After the progress of the initiative in Mexico City that proposes to reform the Federal Law of State Service Workers to grant menstrual leave and that women can be absent from work twice a month with pay, opinions have divided.
Although it is an attempt to accept menstrual cramps as a condition that often disables someone so that they can carry out their activities, the same proposal indicates that permission will only be given if it is diagnosed with disabling primary or secondary dysmenorrhea. In addition, the receipt can only be delivered by a gynecology specialist from a public health institution such as the ISSSTE or the IMSS.
What is disabling dysmenorrhea and why does it cause menstrual leave?
Dysmenorrhea can be defined as uterine pain during the menstrual period that makes it difficult to perform normal daily activities. The Ministry of Health estimates that 50 percent of women and pregnant people have presented dysmenorrhea at some point in their lives.
This condition is divided into two:
- Primary: refers to menstrual pain that occurs when the menstrual period begins and is not related to any specific problem. This is the most common.

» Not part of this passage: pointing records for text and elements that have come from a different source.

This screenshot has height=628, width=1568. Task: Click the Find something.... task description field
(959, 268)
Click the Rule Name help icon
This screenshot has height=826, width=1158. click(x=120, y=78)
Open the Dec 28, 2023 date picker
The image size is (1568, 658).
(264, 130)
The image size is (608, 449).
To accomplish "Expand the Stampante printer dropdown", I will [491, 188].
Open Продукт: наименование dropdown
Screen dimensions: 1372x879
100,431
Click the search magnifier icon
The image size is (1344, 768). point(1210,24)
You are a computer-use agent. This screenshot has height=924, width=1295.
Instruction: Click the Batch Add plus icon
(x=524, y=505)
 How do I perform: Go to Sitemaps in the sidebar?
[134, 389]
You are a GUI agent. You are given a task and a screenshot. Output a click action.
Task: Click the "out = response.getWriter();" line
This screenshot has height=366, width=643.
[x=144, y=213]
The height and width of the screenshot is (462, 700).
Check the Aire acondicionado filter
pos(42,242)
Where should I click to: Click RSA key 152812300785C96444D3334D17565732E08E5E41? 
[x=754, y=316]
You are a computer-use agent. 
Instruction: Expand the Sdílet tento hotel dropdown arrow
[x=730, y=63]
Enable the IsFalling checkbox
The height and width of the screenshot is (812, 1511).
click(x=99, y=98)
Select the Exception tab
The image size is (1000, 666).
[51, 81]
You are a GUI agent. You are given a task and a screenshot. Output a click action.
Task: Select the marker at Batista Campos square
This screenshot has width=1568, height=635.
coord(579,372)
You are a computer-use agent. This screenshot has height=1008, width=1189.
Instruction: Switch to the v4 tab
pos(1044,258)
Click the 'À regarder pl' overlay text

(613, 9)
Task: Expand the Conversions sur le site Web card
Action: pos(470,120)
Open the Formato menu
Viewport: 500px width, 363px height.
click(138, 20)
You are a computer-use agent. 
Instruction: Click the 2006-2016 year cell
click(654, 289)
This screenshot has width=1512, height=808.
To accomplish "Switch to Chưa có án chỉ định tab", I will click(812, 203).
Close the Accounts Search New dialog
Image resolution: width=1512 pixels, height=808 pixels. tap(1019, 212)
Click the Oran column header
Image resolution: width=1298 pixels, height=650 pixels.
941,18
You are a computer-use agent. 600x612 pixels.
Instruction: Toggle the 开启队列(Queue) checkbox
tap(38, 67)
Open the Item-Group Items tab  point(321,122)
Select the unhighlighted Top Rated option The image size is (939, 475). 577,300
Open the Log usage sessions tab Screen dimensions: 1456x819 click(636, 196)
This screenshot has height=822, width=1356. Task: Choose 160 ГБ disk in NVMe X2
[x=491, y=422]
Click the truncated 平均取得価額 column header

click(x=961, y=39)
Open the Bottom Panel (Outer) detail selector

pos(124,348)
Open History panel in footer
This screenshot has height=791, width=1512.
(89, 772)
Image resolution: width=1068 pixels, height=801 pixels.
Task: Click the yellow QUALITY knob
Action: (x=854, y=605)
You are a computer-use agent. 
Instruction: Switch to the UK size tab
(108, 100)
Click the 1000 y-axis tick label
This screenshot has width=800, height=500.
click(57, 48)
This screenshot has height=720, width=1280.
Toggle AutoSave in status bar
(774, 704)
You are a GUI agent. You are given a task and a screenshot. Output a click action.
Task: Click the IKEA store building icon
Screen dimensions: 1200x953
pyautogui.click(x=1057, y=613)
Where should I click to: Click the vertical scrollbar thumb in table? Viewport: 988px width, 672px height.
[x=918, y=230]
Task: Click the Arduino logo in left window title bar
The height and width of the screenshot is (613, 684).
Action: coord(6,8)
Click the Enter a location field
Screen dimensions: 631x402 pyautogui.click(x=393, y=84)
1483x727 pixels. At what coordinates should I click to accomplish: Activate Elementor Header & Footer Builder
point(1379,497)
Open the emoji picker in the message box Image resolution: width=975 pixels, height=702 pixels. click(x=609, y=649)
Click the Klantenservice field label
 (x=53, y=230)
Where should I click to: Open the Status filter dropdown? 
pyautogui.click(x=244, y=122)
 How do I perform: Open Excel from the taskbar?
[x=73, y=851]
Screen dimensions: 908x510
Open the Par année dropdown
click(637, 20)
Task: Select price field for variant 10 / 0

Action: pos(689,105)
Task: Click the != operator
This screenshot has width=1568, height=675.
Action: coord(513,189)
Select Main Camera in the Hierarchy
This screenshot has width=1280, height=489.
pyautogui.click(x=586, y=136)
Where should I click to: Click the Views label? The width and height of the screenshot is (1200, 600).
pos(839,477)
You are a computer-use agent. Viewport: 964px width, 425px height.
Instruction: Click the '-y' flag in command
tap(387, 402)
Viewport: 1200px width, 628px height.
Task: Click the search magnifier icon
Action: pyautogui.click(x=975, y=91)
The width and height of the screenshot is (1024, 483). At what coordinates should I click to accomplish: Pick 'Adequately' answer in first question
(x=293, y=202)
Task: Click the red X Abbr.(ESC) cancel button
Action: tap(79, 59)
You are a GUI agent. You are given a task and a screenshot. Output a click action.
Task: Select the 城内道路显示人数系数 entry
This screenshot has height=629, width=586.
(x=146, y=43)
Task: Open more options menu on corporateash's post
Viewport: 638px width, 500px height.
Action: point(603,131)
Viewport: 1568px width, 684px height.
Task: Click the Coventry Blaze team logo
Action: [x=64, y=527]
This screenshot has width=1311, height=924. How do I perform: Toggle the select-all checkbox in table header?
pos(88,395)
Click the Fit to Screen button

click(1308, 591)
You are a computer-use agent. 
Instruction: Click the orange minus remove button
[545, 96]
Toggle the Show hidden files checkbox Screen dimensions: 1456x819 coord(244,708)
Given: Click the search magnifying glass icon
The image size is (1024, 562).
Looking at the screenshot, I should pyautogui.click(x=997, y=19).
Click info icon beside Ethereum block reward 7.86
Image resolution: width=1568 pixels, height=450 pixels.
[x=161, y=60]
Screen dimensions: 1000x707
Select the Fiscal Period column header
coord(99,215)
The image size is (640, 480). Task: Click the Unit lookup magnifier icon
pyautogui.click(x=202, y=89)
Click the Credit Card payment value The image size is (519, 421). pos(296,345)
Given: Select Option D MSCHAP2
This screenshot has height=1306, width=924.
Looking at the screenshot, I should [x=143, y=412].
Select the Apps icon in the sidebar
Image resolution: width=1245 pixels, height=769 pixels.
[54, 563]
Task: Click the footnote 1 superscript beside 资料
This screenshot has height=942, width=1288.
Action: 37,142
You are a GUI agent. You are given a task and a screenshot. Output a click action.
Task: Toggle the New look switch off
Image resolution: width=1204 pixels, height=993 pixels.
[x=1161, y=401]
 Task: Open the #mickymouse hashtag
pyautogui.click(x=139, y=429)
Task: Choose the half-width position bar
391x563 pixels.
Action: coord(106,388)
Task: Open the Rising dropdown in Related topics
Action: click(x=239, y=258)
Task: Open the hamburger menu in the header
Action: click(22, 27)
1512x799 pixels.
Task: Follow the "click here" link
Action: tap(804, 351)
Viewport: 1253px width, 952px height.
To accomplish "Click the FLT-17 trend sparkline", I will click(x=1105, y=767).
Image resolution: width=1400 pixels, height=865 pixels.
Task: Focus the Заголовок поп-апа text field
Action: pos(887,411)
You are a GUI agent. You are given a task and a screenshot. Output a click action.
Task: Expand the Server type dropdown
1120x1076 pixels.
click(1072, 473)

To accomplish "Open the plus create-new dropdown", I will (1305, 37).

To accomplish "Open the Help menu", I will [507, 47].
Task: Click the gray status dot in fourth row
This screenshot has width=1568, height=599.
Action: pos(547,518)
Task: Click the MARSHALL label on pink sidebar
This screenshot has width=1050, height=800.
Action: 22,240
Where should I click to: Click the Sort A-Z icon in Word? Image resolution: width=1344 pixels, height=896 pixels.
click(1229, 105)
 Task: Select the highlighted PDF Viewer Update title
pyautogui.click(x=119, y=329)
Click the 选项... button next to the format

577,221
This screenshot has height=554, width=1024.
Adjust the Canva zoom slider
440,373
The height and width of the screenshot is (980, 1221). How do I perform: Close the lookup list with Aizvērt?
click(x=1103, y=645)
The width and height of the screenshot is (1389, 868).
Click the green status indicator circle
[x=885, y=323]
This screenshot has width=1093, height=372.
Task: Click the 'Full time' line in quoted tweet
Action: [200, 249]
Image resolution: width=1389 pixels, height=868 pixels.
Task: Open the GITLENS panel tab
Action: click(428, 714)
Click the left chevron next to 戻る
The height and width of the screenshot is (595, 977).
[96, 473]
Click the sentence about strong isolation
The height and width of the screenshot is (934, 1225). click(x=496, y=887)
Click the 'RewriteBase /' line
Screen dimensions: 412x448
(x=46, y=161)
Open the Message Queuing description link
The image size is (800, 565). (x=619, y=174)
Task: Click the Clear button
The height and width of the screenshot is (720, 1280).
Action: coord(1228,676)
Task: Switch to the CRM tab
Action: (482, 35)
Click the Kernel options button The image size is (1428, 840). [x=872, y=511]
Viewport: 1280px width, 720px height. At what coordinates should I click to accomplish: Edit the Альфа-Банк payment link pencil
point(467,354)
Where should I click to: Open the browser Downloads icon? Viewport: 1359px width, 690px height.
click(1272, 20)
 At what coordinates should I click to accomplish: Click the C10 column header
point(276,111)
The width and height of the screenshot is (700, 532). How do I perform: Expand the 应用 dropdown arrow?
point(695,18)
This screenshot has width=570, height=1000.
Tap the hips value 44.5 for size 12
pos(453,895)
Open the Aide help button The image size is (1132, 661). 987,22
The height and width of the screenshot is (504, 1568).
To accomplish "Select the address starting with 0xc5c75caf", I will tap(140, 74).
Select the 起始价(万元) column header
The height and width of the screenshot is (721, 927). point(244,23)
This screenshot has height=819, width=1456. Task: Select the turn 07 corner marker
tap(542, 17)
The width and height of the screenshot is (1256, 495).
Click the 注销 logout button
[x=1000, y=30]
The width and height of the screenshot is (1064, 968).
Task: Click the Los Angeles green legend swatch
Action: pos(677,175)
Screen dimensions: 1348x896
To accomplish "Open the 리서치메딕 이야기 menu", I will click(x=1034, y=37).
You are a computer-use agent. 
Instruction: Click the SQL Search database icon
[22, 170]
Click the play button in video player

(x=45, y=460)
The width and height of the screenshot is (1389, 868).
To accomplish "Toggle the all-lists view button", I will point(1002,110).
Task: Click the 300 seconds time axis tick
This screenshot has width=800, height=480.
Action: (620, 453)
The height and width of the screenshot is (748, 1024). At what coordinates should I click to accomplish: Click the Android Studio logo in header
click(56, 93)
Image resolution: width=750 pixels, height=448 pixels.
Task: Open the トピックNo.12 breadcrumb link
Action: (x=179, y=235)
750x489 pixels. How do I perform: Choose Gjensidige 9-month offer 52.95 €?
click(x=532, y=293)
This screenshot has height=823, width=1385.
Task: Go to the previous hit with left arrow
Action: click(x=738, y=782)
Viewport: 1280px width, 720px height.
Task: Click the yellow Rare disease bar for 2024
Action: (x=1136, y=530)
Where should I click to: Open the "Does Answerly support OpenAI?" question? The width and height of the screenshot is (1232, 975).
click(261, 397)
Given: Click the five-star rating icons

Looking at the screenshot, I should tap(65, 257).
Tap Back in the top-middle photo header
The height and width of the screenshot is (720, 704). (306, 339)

- Secondary: it is menstrual pain that develops in women who previously had normal cycles and is related to conditions such as endometriosis, pelvic inflammatory disease and fibroids.
What are the symptoms?
According to a study from the University of Virginia (in the United States), the pain can be more intense 24 hours after the start of menstruation and continue for 2 or 3 days. Generally, it can feel like a burn but also like a very strong colic, as well as being sharp and constant until it reaches other areas of the body such as the legs.
Patients with primary dysmenorrhea may also have malaise, fatigue, nausea, vomiting, diarrhea, back pain, or headache.
In case of presenting the symptoms it is important to go to the doctor, since an adequate treatment is required that consists of the use of medicines and some home measures.